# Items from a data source
[Start of Attachment]

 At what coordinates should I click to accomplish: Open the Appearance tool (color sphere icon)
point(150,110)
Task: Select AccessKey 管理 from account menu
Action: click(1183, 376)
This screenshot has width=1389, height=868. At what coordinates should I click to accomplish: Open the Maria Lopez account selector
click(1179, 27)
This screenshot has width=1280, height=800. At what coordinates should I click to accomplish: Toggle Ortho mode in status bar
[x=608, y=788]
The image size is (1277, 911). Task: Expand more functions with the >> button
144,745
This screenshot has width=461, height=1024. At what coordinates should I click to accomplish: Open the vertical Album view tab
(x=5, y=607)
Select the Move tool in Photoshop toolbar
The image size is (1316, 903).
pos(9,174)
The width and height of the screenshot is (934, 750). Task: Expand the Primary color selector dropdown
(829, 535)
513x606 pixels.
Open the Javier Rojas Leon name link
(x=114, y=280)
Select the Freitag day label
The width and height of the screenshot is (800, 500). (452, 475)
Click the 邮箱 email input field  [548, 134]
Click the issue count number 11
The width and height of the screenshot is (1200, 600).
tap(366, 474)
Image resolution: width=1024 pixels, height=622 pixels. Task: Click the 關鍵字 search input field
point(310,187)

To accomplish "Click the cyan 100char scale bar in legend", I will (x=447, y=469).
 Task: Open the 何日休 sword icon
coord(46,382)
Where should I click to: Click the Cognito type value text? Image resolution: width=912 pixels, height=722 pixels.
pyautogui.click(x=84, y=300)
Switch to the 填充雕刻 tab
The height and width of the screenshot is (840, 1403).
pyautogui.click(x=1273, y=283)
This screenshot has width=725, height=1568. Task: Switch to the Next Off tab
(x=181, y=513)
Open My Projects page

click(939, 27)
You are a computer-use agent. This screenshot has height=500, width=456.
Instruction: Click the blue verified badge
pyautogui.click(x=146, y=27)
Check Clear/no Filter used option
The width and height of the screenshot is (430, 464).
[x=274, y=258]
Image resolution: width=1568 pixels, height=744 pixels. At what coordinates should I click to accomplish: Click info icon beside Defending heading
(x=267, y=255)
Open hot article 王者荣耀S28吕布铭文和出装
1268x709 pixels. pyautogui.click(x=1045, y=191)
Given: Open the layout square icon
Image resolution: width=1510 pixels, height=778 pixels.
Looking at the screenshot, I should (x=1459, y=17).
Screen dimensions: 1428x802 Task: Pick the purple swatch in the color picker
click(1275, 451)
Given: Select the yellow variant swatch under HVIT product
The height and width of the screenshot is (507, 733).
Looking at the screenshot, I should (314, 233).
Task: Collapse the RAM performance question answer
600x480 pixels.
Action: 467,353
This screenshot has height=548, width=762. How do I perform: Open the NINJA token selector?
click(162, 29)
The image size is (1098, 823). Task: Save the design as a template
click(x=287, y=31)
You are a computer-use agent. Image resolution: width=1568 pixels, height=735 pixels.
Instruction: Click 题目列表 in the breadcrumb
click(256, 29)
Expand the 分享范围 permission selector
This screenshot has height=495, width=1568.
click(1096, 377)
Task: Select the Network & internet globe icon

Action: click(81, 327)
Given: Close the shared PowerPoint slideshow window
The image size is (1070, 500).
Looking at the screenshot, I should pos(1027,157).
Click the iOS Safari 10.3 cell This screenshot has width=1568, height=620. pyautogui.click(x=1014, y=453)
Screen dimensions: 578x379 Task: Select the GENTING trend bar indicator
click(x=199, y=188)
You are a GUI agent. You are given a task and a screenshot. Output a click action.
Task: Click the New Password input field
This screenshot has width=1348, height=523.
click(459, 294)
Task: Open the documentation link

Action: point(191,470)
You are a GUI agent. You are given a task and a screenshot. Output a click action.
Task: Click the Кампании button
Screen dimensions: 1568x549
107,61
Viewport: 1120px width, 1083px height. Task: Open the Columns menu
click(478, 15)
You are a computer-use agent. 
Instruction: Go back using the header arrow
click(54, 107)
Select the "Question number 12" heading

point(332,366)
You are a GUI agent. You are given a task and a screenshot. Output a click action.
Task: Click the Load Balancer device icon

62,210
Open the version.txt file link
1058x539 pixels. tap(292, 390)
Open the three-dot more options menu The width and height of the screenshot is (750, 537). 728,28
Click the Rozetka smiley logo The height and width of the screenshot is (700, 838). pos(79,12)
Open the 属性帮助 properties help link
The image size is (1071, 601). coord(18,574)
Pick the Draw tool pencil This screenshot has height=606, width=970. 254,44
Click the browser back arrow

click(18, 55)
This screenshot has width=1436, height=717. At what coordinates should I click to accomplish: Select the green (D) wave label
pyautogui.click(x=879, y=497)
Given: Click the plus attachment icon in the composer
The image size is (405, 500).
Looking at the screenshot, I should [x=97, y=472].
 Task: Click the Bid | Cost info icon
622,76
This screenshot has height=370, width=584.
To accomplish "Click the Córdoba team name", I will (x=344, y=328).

[End of Attachment]

Select every line of the records holding the string "will".

To accomplish "Click the cyan 100char scale bar in legend", I will (x=447, y=469).
To accomplish "Click the Córdoba team name", I will (x=344, y=328).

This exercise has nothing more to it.